# What you are asked to do:
Copy exactly the stretch of data below from the line with "Click the Log-in link" through the line with "Open the @MarcoMolla", including both of those lines.

# Dataset records:
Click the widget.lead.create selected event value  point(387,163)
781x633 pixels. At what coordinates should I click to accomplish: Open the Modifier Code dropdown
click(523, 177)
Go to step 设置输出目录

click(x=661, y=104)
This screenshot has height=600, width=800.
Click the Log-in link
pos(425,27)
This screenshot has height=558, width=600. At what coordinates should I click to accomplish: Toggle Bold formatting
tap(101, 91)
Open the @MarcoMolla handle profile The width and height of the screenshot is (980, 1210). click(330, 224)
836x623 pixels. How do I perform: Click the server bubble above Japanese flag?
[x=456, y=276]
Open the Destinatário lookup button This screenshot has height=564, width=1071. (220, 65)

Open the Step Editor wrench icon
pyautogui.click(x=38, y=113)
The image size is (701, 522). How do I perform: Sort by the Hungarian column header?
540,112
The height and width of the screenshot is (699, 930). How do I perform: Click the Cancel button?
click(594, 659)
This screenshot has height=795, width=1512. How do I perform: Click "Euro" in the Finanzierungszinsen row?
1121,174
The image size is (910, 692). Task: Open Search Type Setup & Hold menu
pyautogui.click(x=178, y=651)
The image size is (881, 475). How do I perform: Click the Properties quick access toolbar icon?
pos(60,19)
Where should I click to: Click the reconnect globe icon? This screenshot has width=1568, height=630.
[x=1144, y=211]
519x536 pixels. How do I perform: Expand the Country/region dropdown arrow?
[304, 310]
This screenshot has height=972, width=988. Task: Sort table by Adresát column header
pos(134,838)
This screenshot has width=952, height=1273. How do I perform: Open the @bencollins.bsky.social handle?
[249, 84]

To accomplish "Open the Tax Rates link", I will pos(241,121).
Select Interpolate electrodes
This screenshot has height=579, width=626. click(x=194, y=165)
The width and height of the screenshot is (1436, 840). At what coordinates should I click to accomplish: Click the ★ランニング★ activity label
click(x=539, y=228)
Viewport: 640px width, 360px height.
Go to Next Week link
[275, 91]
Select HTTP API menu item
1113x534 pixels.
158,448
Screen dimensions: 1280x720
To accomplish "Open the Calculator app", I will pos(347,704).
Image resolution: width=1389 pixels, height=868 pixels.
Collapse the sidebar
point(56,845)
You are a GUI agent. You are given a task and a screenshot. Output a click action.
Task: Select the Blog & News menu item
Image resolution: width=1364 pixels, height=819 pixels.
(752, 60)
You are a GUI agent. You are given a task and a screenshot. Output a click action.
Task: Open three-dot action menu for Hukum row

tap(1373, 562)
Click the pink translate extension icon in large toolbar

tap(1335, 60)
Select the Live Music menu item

# Exercise solution:
Click the Log-in link
pos(425,27)
This screenshot has height=558, width=600. At what coordinates should I click to accomplish: Toggle Bold formatting
tap(101, 91)
Open the @MarcoMolla handle profile The width and height of the screenshot is (980, 1210). click(330, 224)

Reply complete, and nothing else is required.